While discussing the topic of serum aminotransferases, Chopra presented the example of a patient in whom AST (aspartate aminotransferase) and ALT (alanine aminotransferase) were elevated, yet the liver biopsy was normal. In a case such as this, Chopra said to suspect muscle source, showing the audience a picture of a body builder. This was the first example he provided of the “MCAT” acronym for remembering four causes of unexplained ALT elevations: muscle/disease/injury (CPK, creatine phosphokinase), celiac sprue (TTG antibody, tissue transglutaminase), adrenal insufficiency (cortisol), and thyroid dysfunction (TSH, thyroid-stimulating hormone).

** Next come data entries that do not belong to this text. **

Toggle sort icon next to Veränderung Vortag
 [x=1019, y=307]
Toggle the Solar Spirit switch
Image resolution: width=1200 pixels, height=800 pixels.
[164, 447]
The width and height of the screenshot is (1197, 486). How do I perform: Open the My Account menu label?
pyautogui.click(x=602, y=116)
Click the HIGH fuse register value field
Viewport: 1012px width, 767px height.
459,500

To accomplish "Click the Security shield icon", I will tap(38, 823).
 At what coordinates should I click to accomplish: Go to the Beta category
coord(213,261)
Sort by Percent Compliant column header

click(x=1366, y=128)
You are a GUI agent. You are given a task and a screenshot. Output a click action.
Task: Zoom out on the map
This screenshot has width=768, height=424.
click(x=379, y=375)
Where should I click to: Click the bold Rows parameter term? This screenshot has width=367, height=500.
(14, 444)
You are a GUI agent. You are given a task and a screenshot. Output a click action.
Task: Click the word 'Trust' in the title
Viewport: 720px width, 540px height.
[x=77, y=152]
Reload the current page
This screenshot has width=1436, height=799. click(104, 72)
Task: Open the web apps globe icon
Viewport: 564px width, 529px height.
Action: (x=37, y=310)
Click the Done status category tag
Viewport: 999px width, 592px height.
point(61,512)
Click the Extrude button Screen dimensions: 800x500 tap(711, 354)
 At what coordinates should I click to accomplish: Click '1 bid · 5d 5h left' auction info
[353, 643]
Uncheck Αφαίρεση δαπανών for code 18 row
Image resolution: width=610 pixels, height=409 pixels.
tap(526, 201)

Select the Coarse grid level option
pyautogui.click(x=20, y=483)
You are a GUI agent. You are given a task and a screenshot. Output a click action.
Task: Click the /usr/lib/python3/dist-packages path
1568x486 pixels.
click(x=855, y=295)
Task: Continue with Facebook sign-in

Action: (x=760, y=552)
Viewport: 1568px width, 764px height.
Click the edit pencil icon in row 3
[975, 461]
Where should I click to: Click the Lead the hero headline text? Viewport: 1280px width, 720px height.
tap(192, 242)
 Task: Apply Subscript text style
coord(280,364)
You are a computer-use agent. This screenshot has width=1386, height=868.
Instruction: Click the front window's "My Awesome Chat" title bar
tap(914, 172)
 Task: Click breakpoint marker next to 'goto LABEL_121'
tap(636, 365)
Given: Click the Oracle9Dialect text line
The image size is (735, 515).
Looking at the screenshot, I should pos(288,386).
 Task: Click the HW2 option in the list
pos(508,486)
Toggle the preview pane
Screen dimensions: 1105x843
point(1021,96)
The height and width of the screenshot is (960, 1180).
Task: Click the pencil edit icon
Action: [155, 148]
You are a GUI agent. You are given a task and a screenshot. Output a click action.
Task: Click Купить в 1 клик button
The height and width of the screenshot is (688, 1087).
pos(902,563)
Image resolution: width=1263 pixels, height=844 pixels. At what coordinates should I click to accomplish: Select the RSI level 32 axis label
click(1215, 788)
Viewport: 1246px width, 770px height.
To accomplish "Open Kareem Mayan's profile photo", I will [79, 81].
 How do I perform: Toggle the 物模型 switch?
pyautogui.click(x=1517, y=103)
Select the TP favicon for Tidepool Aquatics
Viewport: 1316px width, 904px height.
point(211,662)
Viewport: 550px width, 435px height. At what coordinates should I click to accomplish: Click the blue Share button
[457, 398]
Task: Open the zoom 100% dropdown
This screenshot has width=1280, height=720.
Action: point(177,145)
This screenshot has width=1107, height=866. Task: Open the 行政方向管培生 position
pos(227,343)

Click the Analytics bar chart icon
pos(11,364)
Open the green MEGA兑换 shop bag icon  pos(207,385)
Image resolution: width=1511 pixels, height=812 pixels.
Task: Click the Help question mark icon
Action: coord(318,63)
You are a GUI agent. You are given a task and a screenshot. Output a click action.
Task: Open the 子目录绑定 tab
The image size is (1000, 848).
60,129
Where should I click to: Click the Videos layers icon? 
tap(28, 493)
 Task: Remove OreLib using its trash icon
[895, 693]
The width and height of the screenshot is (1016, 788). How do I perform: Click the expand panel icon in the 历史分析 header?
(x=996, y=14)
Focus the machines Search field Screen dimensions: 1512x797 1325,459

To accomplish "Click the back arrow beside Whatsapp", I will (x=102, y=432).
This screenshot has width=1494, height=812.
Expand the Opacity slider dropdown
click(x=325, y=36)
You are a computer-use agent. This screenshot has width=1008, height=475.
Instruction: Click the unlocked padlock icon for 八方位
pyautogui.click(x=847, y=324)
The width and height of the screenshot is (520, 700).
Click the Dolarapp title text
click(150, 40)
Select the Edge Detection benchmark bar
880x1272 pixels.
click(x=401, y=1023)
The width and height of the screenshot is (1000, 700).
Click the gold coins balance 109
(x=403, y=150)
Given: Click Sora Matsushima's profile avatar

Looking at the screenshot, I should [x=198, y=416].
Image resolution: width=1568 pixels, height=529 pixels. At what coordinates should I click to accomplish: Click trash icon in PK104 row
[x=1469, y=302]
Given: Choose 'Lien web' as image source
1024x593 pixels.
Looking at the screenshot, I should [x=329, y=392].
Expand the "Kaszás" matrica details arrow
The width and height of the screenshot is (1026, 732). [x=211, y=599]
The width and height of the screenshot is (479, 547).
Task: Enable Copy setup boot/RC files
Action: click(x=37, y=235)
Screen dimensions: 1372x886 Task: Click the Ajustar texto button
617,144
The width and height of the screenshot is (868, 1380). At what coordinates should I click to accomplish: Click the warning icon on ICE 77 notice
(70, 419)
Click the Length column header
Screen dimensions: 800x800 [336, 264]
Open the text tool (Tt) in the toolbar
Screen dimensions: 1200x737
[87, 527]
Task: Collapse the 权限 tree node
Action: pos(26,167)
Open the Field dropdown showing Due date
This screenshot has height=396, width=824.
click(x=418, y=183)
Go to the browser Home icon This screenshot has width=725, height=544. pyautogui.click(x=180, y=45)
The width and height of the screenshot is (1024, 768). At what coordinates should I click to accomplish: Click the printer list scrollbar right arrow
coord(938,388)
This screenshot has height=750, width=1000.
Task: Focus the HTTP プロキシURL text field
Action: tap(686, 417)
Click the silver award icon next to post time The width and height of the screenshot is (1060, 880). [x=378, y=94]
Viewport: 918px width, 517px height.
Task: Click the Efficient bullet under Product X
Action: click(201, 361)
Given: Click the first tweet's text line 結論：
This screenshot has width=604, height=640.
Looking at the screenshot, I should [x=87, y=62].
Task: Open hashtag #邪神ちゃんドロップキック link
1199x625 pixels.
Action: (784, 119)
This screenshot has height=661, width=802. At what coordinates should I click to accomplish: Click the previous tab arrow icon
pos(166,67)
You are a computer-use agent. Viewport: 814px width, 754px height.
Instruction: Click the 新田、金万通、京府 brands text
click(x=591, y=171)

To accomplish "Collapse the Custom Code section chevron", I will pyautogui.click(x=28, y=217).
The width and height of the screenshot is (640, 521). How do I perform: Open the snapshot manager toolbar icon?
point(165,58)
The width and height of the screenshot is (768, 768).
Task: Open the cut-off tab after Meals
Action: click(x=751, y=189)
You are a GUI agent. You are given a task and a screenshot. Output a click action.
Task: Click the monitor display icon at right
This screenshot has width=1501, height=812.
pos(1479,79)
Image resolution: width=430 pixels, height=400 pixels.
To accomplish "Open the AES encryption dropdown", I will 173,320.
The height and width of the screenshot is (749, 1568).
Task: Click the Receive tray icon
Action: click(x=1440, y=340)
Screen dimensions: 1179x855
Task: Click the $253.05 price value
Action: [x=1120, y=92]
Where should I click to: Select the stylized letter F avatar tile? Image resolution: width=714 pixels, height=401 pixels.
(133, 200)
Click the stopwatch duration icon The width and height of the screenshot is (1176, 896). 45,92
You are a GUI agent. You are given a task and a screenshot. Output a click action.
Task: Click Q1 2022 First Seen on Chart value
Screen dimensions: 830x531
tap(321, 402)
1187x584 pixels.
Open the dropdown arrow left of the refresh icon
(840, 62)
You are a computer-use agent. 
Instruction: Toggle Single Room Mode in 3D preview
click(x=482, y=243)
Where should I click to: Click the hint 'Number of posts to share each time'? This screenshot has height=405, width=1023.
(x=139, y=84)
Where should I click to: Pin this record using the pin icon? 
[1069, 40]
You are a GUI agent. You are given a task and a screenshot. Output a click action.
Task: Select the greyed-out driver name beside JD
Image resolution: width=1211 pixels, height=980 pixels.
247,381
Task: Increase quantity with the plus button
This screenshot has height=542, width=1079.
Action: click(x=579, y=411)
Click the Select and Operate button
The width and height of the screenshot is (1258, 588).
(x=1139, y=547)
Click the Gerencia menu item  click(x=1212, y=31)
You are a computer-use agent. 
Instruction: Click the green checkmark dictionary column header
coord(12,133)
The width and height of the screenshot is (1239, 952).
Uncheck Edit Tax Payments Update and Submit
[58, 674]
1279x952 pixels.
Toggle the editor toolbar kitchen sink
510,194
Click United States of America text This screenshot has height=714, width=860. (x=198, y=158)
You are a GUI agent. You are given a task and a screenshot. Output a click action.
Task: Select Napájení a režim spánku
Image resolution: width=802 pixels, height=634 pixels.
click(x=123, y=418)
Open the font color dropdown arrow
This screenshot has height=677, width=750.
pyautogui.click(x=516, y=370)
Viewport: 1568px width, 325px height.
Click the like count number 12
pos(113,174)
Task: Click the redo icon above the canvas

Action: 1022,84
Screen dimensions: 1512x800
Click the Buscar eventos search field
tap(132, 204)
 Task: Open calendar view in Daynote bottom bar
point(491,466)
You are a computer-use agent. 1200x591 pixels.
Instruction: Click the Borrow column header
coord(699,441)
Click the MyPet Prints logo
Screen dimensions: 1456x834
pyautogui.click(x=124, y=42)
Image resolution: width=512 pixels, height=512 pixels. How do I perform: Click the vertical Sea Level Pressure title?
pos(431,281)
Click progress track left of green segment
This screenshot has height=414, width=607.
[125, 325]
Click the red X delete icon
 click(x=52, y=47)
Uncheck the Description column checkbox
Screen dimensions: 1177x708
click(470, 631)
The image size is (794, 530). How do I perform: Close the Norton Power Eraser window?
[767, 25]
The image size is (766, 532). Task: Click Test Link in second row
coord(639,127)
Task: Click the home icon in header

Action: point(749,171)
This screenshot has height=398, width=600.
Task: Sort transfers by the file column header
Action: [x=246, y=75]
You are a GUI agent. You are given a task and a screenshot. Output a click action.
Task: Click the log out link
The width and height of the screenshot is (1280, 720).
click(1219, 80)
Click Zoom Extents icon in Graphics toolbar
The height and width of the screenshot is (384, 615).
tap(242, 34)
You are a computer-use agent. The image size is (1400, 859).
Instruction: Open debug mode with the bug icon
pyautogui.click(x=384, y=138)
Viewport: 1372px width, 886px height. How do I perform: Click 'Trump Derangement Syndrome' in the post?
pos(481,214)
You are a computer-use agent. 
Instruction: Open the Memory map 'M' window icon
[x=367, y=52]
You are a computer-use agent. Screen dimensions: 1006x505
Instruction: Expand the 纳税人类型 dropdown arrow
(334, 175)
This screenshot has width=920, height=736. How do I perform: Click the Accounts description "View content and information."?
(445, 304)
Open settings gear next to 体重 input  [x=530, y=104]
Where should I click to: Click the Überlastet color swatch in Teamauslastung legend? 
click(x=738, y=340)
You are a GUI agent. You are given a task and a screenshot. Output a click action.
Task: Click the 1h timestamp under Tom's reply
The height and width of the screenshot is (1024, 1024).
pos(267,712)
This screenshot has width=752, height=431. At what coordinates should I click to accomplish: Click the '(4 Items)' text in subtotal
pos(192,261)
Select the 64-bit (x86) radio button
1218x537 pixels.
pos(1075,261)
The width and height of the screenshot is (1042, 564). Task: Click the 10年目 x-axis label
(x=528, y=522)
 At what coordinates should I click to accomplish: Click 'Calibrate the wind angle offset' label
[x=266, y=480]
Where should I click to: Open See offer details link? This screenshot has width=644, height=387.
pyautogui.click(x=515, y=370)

Chopra advised primary care physicians to look at the patient’s palms for the stigmata of chronic liver disease, such as palmar erythema. He said to also look for “paper money skin” skin (ie, telangiectasias). Additionally, he said that ophthalmologists need to get involved in diagnosis and screening for liver disease (eg, the Kayser-Fleischer Ring eye findings in Wilson’s Disease), telling the audience that “You and I would miss it.”

While a liver biopsy is considered to be the best test for liver disease, it is invasive and subject to complications. Non-invasive alternatives for evaluating the degree of hepatic fibrosis (or hepatic stiffness) include Fibrotest (Fibrosure) and Fibroscan, which are useful because whereas a liver biopsy samples only 1/50,000th of the whole liver, these tests sample 1/500th of the whole liver.

After reviewing all the technical material, Chopra shared a medical limerick illustrating the outward signs and symptoms of liver disease: “An older Miss Muffett, decided to rough it, and lived upon whiskey and gin. Red hands and a spider, developed outside her, such are the wages of sin”‑‑diagnosis: spider angiomas and palmar erythema. Chopra also quoted St. Jerome (c. 347-419 C.E.): Alius tementi aqualiculo mortem parturit—“That one, with his swollen belly, is pregnant with his own death” (ie, ascites).

Chopra concluded his talk by showing a picture of the deadly mushroom amanita phalloides (aka the “death cap”). Chopra said he sees hundreds of patients with damaged livers from eating this mushroom because they did not know that boiling it does not kill the toxin. His advice: “Buy your mushrooms in the store; don’t pick them off the ground.”